Doubt can creep into any man’s soul. Pope Benedict XVI was unabashed in admitting that doubt had sometimes afflicted him. In his book Introduction to Christianity, he declared doubt an unavoidable part of human existence. I feel that he is correct. Moreover, doubt can work most powerfully upon one who is alone in his faith.
What really holds faith fast is the determination to go on living it:
Gavin extracted himself from his bed and plunged into his Sunday morning ritual. When he'd buckled himself into the passenger seat of his father's car, and Evan had backed them out of the driveway and onto Kettle Knoll Way, he said, "Dad? Do you ever...doubt?"
"Hm? Our faith in God, you mean?" Evan kept his eyes on the dark ribbon of road unwinding before them.
"Yeah." Gavin braced himself for the answer. What he got was not what he expected.
"Now and then," his father said. "It's hard not to doubt something you can't see or touch. But faith isn't about certainty. It's about will."
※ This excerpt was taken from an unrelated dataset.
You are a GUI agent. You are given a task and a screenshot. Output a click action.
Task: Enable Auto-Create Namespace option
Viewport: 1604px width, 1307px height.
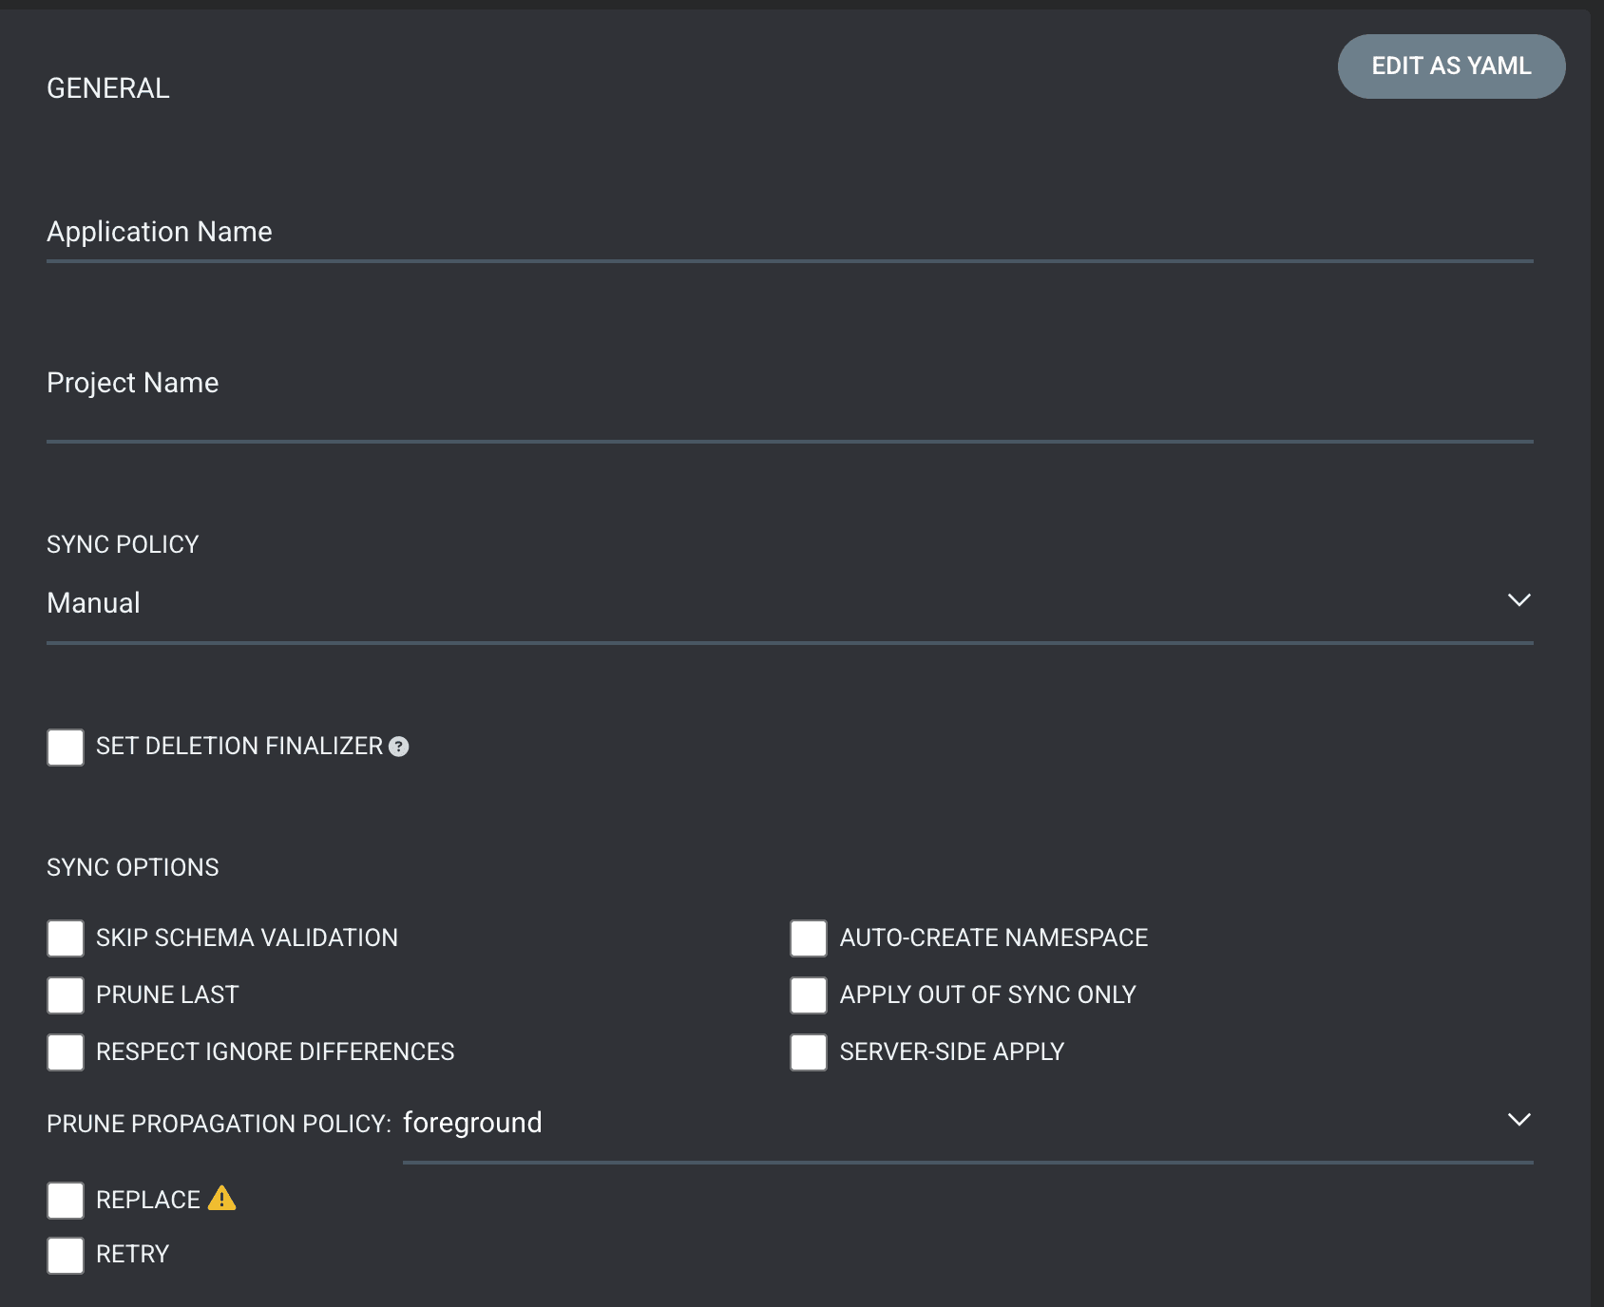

"So you...will away your doubts?"
Evan chuckled. "That would be a neat trick, wouldn't it?" He pulled the Mercedes Maybach into the small side parking lot of Our Lady of the Pines, parked and killed the engine. "No, I simply command myself to do as I know I should do. Faith is expressed just as much by our deeds as by our words. As long as I can consistently act from faith, I can keep my grip on it, regardless of my doubts." He nodded toward the unlit church, barely visible in the darkness. "You might say that's why we're here."
But even that determination can falter in the face of severe temptation – and never doubt this, at least: it’s the best among us who are most severely assailed by their tempters.
A companion in faith is a kind of armor against doubt. If you have one, you can’t doubt your own intellect or sanity without doubting his as well. Cleophas and his companion on the journey to Emmaus saw the same thing: the risen Christ, briefly revealed to them in His glory. Neither doubted for that same reason.
Perhaps you don’t have a companion in faith. Perhaps you don’t feel you need one. But if there’s room in your life, why not see about making the acquaintance of someone like yourself who’s willing to talk about his faith now and then? He’ll be a fallible human believer, who’s subject to doubt from time to time. But at such times he’ll have you, and vice versa. Each of you, in living your faith, will help to protect the other.